Work to be completed: Arrange the lines of the records from the line with "You are a GUI" to the line with "pyautogui.click(x=101, y=741)", both included, as a numbered list, omitting any blank lines.
>> Start Material for the task
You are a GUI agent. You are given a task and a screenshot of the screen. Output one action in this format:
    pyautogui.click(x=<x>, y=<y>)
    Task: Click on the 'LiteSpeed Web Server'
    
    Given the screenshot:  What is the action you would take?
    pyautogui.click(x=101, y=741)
>> End Material for the task
>> Start Material for the task
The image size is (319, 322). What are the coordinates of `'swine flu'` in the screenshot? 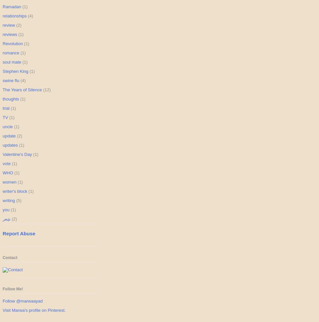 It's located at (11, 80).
>> End Material for the task
Task solution:
1. You are a GUI agent. You are given a task and a screenshot of the screen. Output one action in this format:
2.     pyautogui.click(x=<x>, y=<y>)
3.     Task: Click on the 'LiteSpeed Web Server'
4.     Given the screenshot:  What is the action you would take?
5.     pyautogui.click(x=101, y=741)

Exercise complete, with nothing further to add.